— start of Input data —

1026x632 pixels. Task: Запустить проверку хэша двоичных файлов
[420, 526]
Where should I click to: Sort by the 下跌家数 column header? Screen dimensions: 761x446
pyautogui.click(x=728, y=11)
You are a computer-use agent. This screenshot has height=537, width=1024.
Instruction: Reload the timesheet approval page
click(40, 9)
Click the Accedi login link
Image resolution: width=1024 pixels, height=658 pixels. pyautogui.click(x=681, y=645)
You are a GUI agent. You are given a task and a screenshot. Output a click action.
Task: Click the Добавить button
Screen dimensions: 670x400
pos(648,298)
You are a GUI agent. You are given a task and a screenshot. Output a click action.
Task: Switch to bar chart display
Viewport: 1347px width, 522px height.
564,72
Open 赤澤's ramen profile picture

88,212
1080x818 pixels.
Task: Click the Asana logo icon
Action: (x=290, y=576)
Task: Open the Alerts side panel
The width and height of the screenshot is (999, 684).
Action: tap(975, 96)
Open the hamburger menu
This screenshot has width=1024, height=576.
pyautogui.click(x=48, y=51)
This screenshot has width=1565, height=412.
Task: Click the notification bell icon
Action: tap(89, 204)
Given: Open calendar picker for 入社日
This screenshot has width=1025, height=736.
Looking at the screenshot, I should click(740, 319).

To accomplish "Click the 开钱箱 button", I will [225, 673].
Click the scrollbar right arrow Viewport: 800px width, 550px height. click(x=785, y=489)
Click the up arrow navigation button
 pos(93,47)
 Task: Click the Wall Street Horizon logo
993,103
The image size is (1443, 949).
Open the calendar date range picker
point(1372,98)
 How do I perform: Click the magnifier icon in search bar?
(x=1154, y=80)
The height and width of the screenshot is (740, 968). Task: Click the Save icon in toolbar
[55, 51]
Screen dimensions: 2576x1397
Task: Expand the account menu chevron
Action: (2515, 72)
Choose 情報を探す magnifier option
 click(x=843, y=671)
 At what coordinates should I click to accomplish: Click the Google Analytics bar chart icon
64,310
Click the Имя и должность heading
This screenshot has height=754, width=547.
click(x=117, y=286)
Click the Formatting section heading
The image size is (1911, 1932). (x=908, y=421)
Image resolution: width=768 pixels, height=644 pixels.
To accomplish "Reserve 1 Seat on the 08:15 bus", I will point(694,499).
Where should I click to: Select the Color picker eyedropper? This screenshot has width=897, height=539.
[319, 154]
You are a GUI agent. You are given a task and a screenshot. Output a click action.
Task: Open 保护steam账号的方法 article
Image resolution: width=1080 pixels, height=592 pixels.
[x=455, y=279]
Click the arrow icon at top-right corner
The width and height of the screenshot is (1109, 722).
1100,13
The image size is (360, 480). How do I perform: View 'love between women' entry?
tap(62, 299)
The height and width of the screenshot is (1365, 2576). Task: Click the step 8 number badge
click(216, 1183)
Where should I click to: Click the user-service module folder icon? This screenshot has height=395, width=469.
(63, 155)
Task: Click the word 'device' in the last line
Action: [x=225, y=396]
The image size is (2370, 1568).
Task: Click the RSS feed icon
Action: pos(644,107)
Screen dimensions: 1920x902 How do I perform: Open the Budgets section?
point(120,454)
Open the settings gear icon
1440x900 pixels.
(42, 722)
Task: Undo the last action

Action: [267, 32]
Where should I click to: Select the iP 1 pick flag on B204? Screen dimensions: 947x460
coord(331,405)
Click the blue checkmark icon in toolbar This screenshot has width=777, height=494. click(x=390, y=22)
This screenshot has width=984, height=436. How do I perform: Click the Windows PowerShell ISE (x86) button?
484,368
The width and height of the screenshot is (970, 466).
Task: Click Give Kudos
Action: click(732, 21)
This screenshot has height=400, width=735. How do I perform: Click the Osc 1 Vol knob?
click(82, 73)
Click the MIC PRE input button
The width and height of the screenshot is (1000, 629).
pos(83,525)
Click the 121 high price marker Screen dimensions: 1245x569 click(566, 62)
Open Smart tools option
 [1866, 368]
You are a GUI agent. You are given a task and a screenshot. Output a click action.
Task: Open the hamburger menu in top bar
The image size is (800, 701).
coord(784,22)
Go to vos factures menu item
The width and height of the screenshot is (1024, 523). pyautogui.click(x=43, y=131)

— end of Input data —

* **Your instructions**
Starting at the beginning of the items and ending at the line containing "Image resolution: width=1024", rewrite those lines with "timesheet" renamed to "expense report" and nothing else altered.

* **Solution to this task**
1026x632 pixels. Task: Запустить проверку хэша двоичных файлов
[420, 526]
Where should I click to: Sort by the 下跌家数 column header? Screen dimensions: 761x446
pyautogui.click(x=728, y=11)
You are a computer-use agent. This screenshot has height=537, width=1024.
Instruction: Reload the expense report approval page
click(40, 9)
Click the Accedi login link
Image resolution: width=1024 pixels, height=658 pixels. pyautogui.click(x=681, y=645)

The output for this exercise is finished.